Quelques arguments pertinents
Au fil de la conversation, la dirigeante a précisé sa vision en indiquant qu’il ne s’agissait pas encore d’un produit mature sur le point d’être commercialisé. Logitech utilise plutôt cet objet quasi universel comme exemple pour illustrer une nouvelle philosophie de conception, mais aussi un nouveau modèle économique pour les périphériques.
D’un côté, cette démarche n’est pas totalement dénuée de sens. Tout d’abord, pour espérer une longue durée de vie, il faut de toute façon se tourner vers des produits plutôt haut de gamme, et donc forcément assez chers. De plus, de la même manière que certains utilisateurs sont fidèles à une marque de chaussure qui s’adapte bien à leurs pieds, d’autres ont souvent tendance à racheter le même modèle de souris en fin de vie pour garder leurs repères.
Dans ce contexte, pourquoi pas moiInvestir dans un produit premium, éventuellement modulaire, qui serait soutenu sur le long terme ? Surtout si cela limite aussi la production de plastiques et de composants électroniques qui finiront à la poubelle dans quelques années ?
«Tu ne posséderas rien et tu seras heureux«
Mais même si ces quelques arguments semblent plus ou moins recevables, à travers ce projet, on peut tout de même distinguer les contours d’un cynisme commercial assez nauséabond. Difficile de ne pas avoir l’impression que le but de ce projet n’est pas seulement de proposer un produit premium susceptible de perdurer dans le temps pour répondre aux attentes des utilisateurs, mais aussi de surfer sur ce nouveau paradigme qui consiste à extraire un maximum de jus financier de produits qui s’en sont très bien passés jusqu’à présent.
Dans un monde idéal, on s’attendrait légitimement à ce qu’un produit soit accompagné de certaines garanties par défaut, afin que le client puisse rentabiliser son investissement. Mais plus le temps passe, plus il semble que cette époque soit bientôt révolue ; il suffit de regarder les films, les jeux vidéo ou les logiciels pour s’en convaincre. Et si la maladie des abonnements et du «logiciel en tant que service » commence à infecter des objets physiques aussi banals que les périphériques PC, où tracer la ligne ? Devra-t-on un jour payer un supplément mensuel pour utiliser tous les boutons ?

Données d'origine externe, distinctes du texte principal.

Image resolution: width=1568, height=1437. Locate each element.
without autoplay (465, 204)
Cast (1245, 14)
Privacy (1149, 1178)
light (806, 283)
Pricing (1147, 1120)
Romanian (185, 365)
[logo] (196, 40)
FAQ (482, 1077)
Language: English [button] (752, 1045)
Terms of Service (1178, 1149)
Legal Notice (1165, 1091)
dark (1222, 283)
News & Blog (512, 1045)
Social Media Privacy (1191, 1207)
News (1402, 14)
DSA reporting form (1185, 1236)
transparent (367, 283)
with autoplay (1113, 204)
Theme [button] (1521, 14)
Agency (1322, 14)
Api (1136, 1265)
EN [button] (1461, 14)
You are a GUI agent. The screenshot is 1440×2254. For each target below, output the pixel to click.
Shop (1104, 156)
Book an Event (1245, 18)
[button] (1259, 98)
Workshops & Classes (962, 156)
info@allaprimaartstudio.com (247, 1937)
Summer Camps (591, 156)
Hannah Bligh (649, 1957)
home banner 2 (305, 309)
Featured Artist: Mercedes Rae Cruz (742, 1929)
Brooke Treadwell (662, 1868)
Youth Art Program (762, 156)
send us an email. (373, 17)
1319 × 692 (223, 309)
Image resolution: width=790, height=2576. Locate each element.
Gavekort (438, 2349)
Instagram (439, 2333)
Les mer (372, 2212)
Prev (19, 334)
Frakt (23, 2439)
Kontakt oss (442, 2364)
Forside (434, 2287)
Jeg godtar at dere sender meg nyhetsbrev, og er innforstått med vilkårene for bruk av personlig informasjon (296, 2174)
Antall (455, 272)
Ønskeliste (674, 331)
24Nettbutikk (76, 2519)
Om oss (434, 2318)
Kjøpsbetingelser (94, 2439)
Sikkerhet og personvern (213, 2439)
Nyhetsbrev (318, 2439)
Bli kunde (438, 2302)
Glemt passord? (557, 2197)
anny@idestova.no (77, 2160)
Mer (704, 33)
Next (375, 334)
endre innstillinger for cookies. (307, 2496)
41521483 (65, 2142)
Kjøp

Certes, cet exemple est volontairement tiré par les cheveux. Mais aussi absurde soit-il, il n’est pas non plus totalement dénué de sens à l’heure où des constructeurs comme BMW ont déjà tenté de faire payer par abonnement des sièges chauffants installés par défaut dans le véhicule – heureusement sans succès.
En tant que consommateurs, nous devrons faire entendre notre voix collective et voter avec notre portefeuille pour éviter que cela ne devienne la norme. En attendant, nous ne pouvons qu’espérer que le point de non-retour n’a pas déjà été franchi. Sinon, nous pourrions bien nous diriger vers un avenir où «nous ne posséderons rien et nous en serons heureux« , comme le dit si bien la phrase désormais célèbre qui résume cet essai de la députée danoise Ida Auken.